Coates’ first got his start in theatre as an actor working for the Stratford Festival. He then moved to the Blyth Festival and stayed with the company for 19 seasons, 10 of which he worked as an artistic director. It was during his years at the Blyth Festival that he developed new Canadian plays and became passionate about new works. When the position opened up at the GCTC, Coates couldn’t say no.

“I was really interested in working in an urban environment, as opposed to a rural one,” Coates says. “(The GCTC) seemed to be looking for all of the skills I had developed, and I love Ottawa. I’m a huge outdoors enthusiast, so this is absolutely the right environment for me.”

As an artistic director, Coates determines what the upcoming season will look like, including production and directorial choices, along with overall artistic vision. One perk of this role, Coates says, is that he can choose what projects he works on, and who he works with.

“Being an artist is an extremely precarious existence,” he laughs. “Those things are real gifts that very few people in the industry really have access to. It’s a great pleasure.”

Eric Coates. Photo courtesy of Andrew Alexander.

When choosing a play, Coates tells me that he likes works that immediately grab his attention. A play that the theatre recently closed, The Butcher, was a highlight for Coates. Written by Ottawa-born Nicholas Billon, The Butcher has reached steady success across Canada. Coates tells me that its old-fashioned format and structure made the thriller a fun play to work on. An additional highlight for Coates was one of the first plays he directed when he joined the company: This is War, written by another Ottawa-born writer, Hannah Moscovitch.

“That was a very powerful experience,” he says. “It got me in touch with the local actors, and the community of artists that we work with. And it got me in touch with events in the Canadian military, (as well as) our involvement in Afghanistan…It was a pretty special one.”

And the powerful experiences just keep coming for Coates. Big things are occurring at the GCTC, including some exciting new partnerships which have been formed as far as across the country and as close as across town. This November, the theatre is working with the Belfry Theater in Victoria, British Columbia, to help co-produce Kate Hennig’s play The Last Wife. The play, which premiered at Stratford last year, is one that Coates describes as an “exciting feminist piece.” Set in contemporary North America, “The Last Wife” is the story of Henry VIII and his last wife, Katherine Parr.

“Hennig is drawing a direct line from the feminism that emerged in the Tudor age, and how it relates to the struggles that women still experience today,” Coates tells me. “It’s very sexy and it’s very funny. It’s a very, very smart piece.”

The GCTC is also keeping things local for its 2017 season. An innovative partnership with the Ottawa French theatre company Theatre la Catapulte will see an all-French performance (with English surtitles) come to the theatre in February of 2017. Written by Gatineau-based playwright Luc Moquin, Les Passants is a series of vignettes that explore trust, risk, and human relationships.

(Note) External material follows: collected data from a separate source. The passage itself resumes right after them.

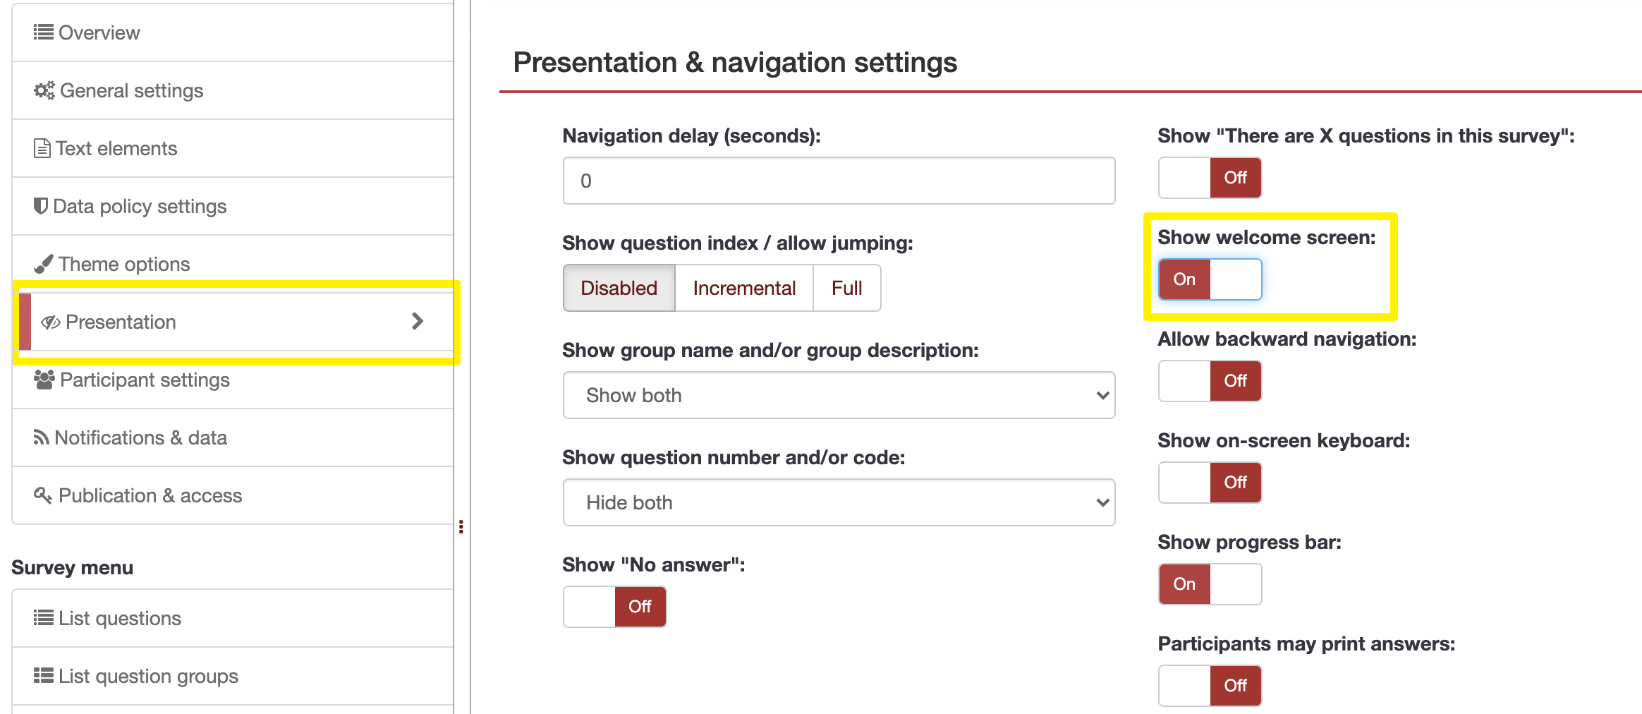Select Incremental question index option
The width and height of the screenshot is (1642, 714).
tap(744, 288)

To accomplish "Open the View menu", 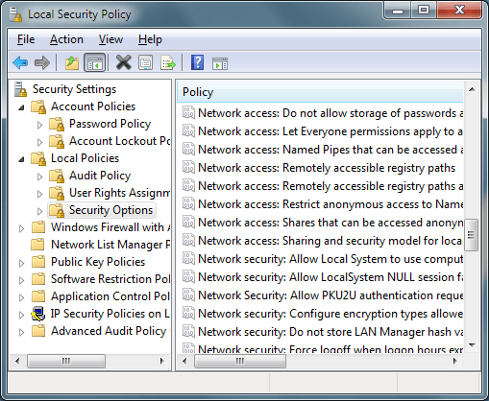I will point(110,39).
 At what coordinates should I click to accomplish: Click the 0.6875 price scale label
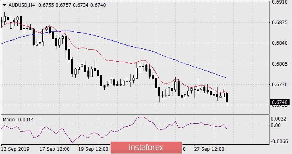(x=280, y=23)
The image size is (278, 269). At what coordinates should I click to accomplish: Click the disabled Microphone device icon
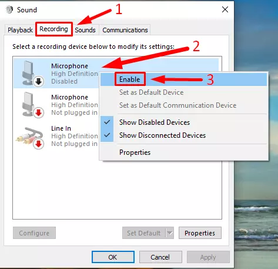coord(32,73)
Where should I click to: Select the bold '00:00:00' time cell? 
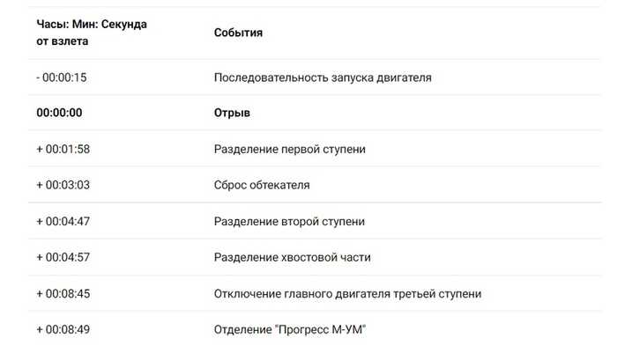(x=59, y=114)

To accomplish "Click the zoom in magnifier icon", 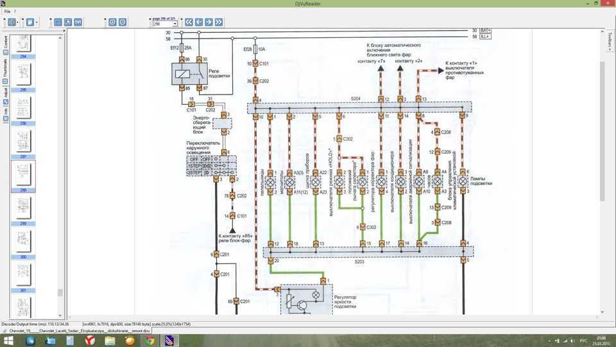I will pos(112,22).
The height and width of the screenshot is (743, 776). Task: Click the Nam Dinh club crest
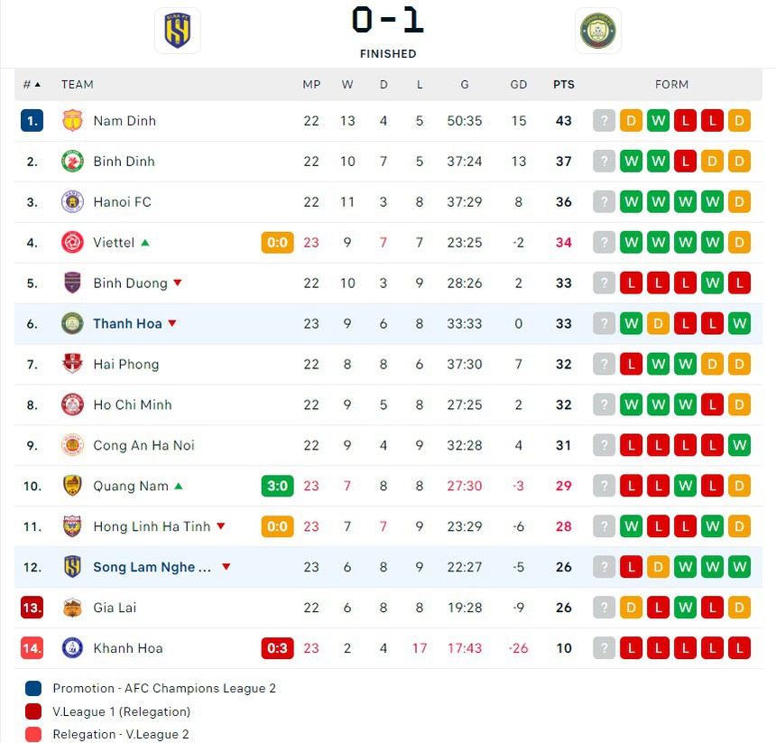pyautogui.click(x=72, y=121)
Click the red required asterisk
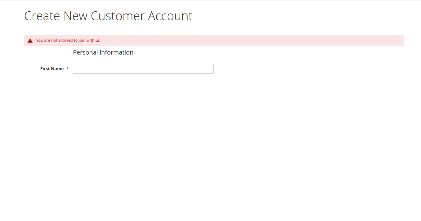This screenshot has width=421, height=221. click(x=67, y=69)
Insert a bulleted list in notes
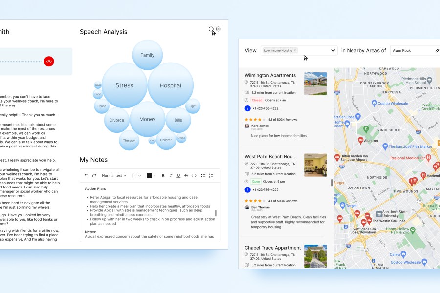 pyautogui.click(x=203, y=176)
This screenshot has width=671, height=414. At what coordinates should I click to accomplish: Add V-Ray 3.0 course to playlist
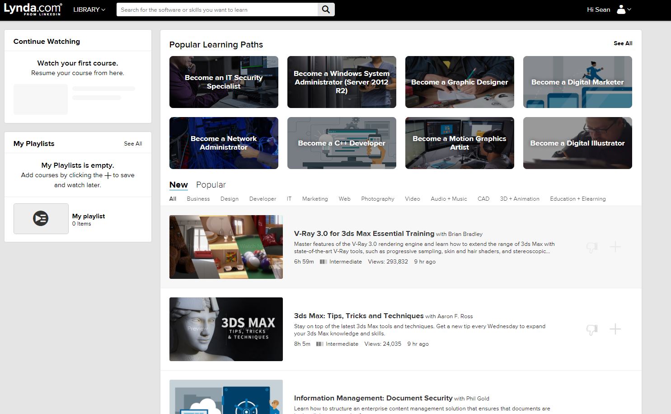pyautogui.click(x=615, y=247)
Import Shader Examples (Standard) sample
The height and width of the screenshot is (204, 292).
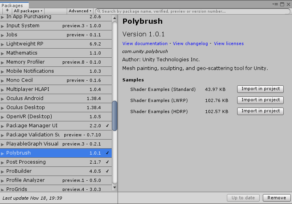(x=260, y=89)
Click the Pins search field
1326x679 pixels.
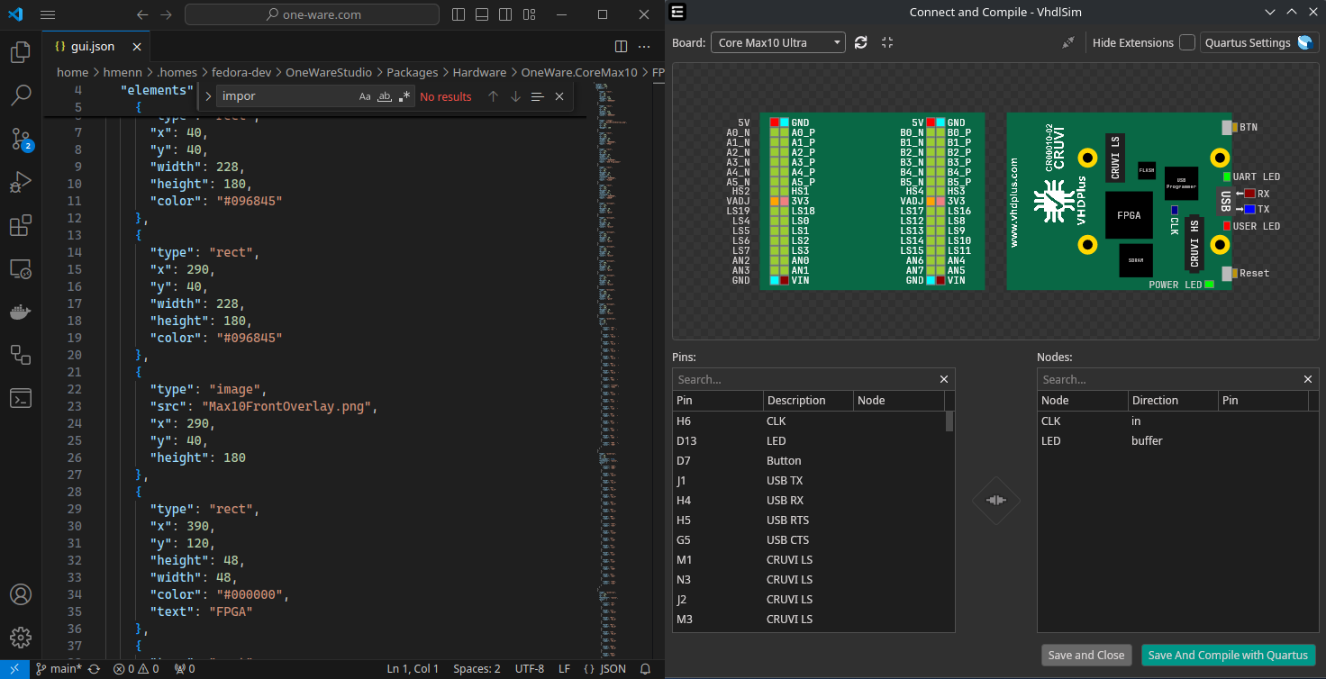click(x=806, y=379)
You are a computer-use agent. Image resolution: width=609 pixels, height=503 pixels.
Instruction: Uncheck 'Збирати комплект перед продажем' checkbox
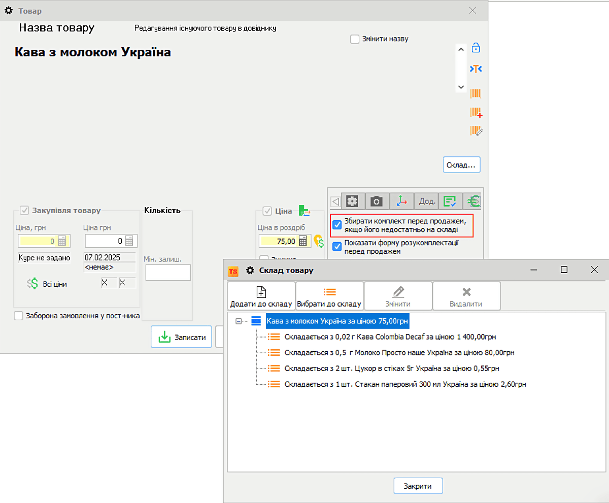pos(336,225)
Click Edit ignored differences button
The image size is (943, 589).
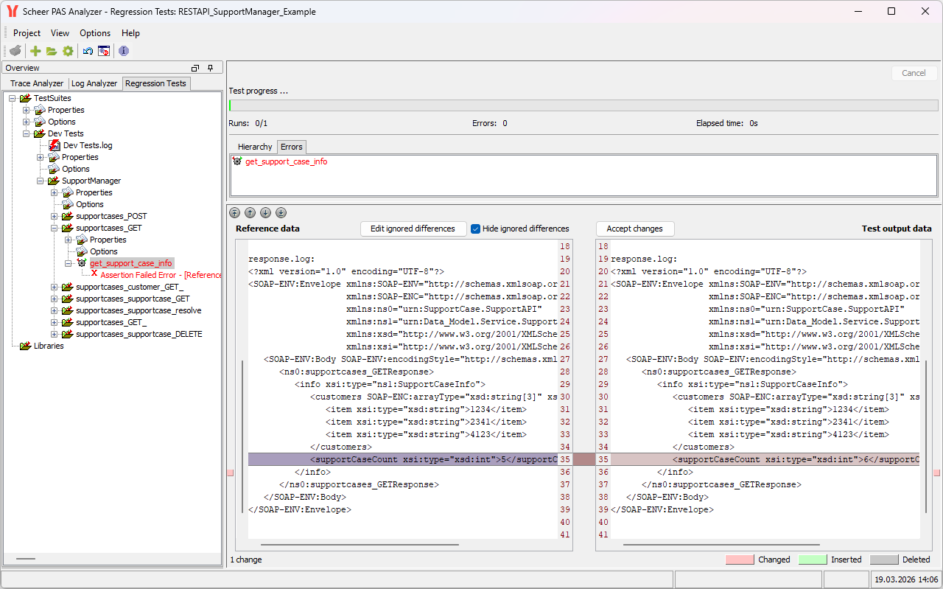pos(413,229)
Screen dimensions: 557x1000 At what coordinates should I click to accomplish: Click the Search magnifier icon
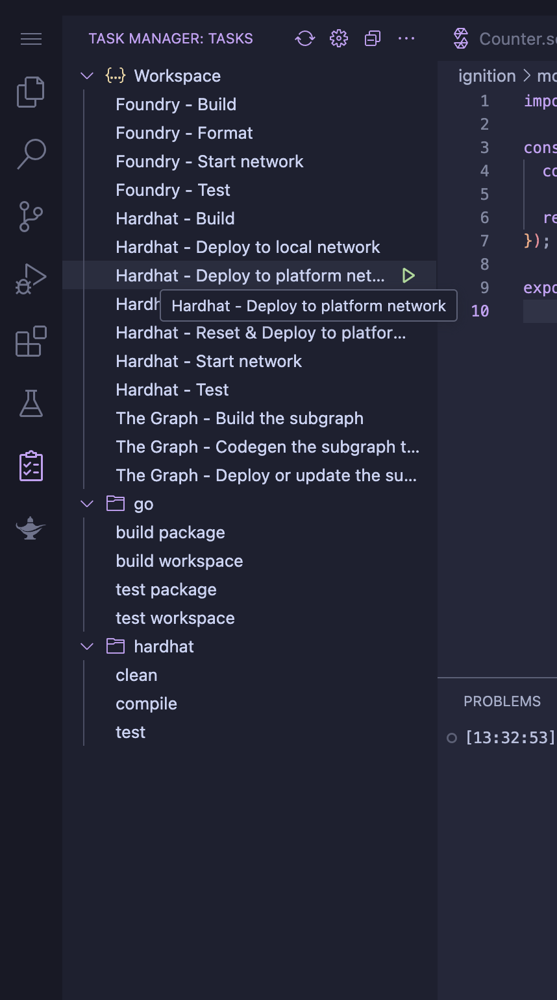coord(31,154)
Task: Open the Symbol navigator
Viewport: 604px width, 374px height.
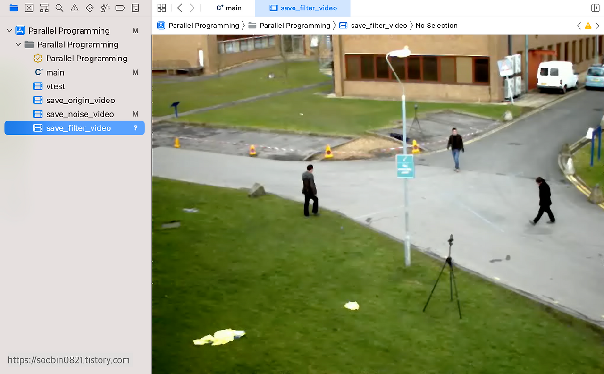Action: point(44,8)
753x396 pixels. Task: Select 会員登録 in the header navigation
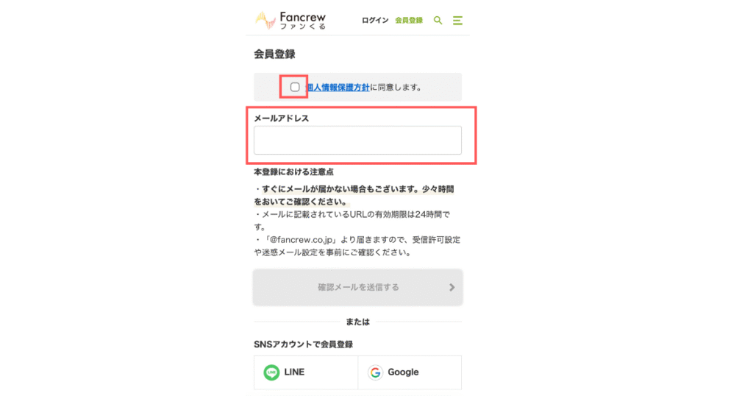pyautogui.click(x=409, y=20)
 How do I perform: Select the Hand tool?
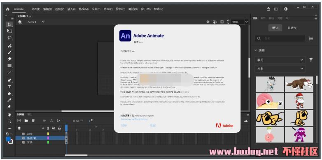point(9,114)
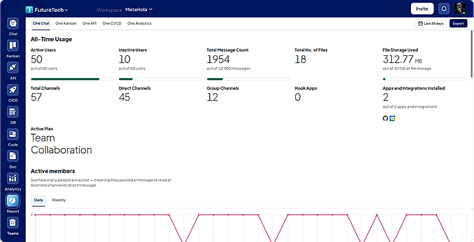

“We’re really excited about it. It’s been a high wire act for us to put a totally different work in front of an English-speaking audience, but we think it’s going to be hit. We’ll be bringing a French audience into our theatre, which doesn’t happen very often.”

Coates believes that Canadian theatre is at a very exciting point, and it’s still growing. Coats explains that theatre is still a relatively young art form in Canada, meaning that for its first hundred years, almost all work was obtained from Europe, and then gradually from the United States.

“Now, in our generation, almost all the work is being homegrown and we’re at a very exciting point,” Coates says. “We’re finally starting to feel grown up, and it’s finding a place on the world stage.”